Stated task -
Gather every line below that contains the word "Open", and copy each of those lines in full.

Material supplied -
>>

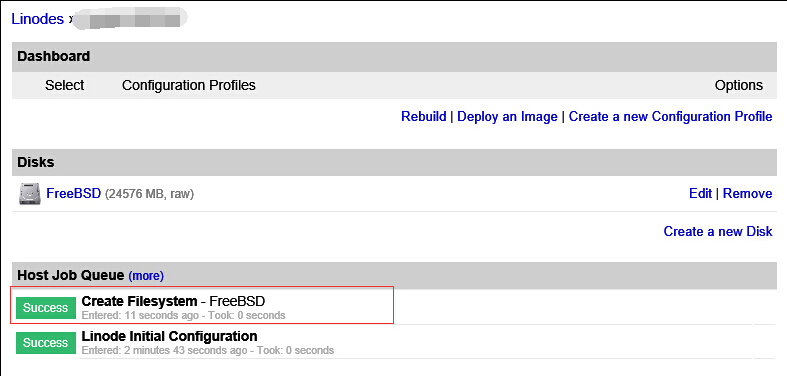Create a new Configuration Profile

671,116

<<
>>

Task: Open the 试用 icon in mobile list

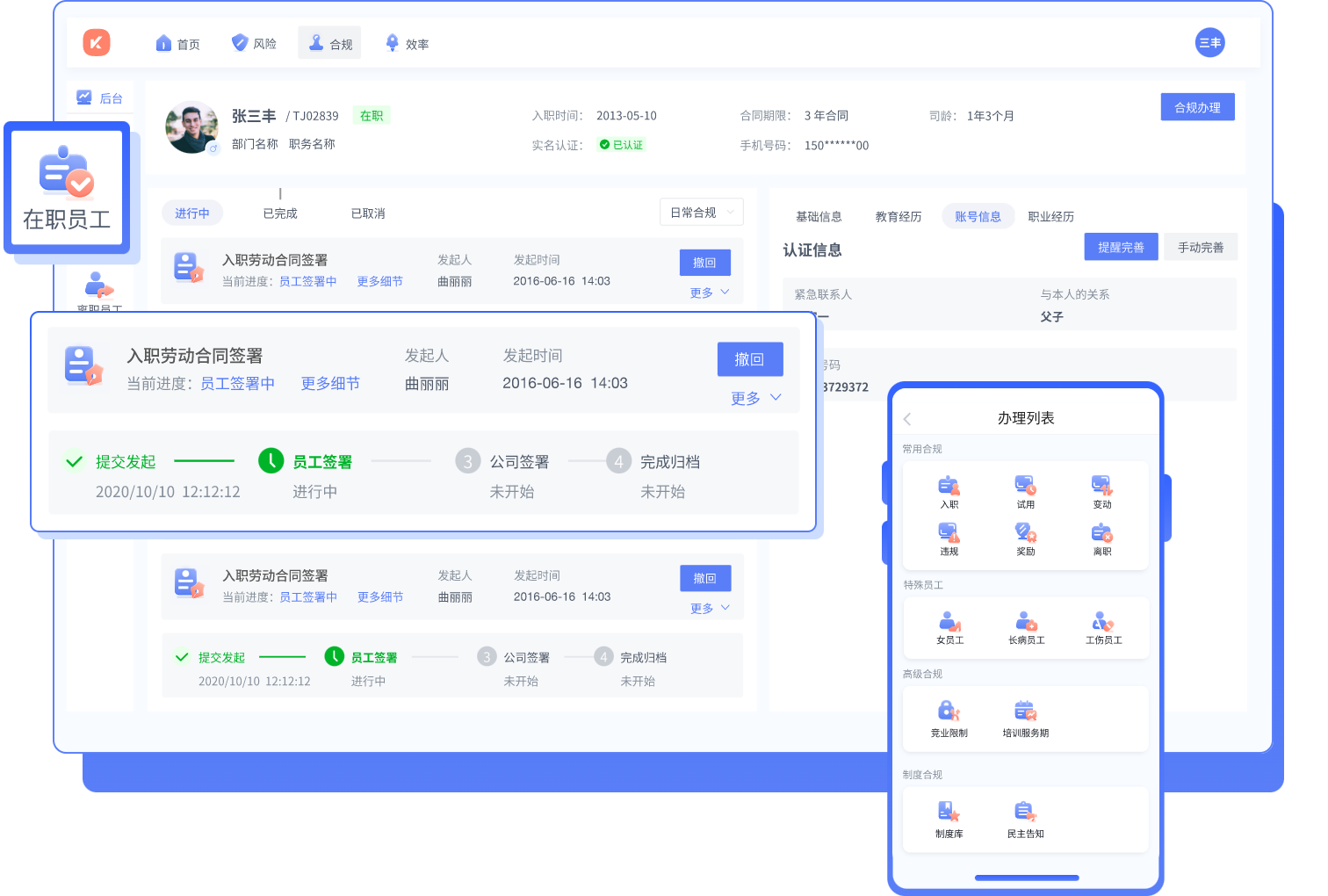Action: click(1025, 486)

<<
>>

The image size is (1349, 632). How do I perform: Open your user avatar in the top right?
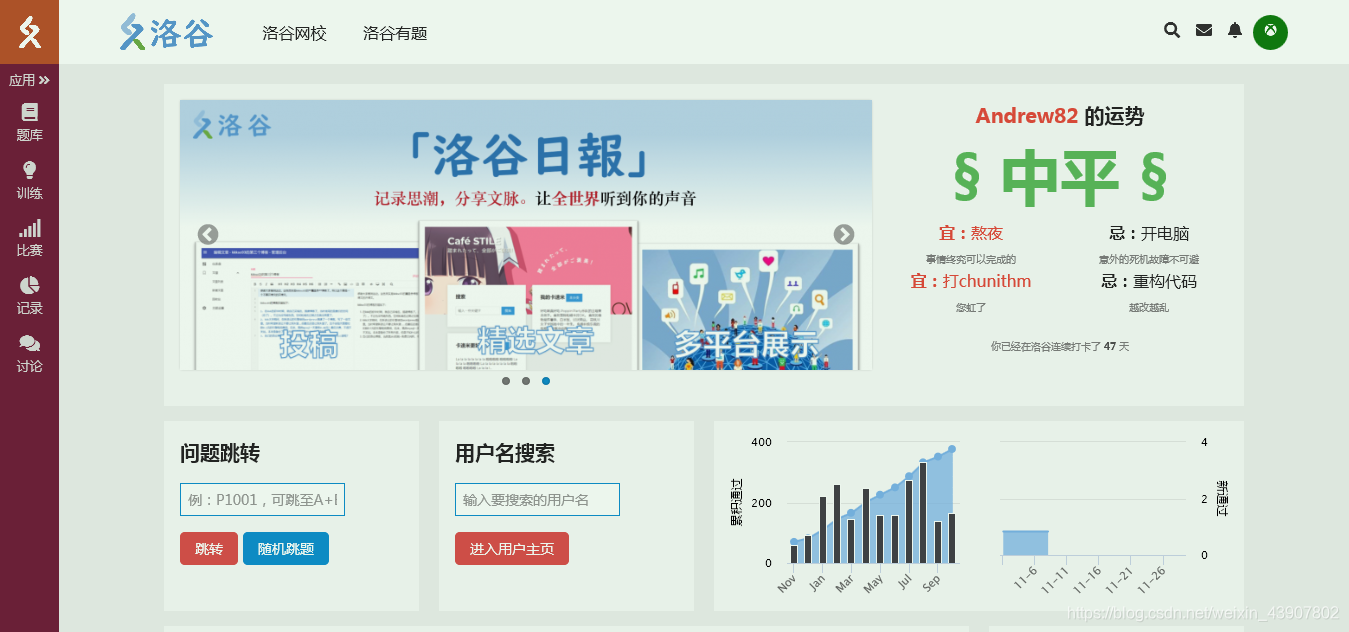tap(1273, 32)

<<

Completed exercise -
Task: Open the 试用 icon in mobile list
The image size is (1349, 632). How do I perform: Open your user avatar in the top right?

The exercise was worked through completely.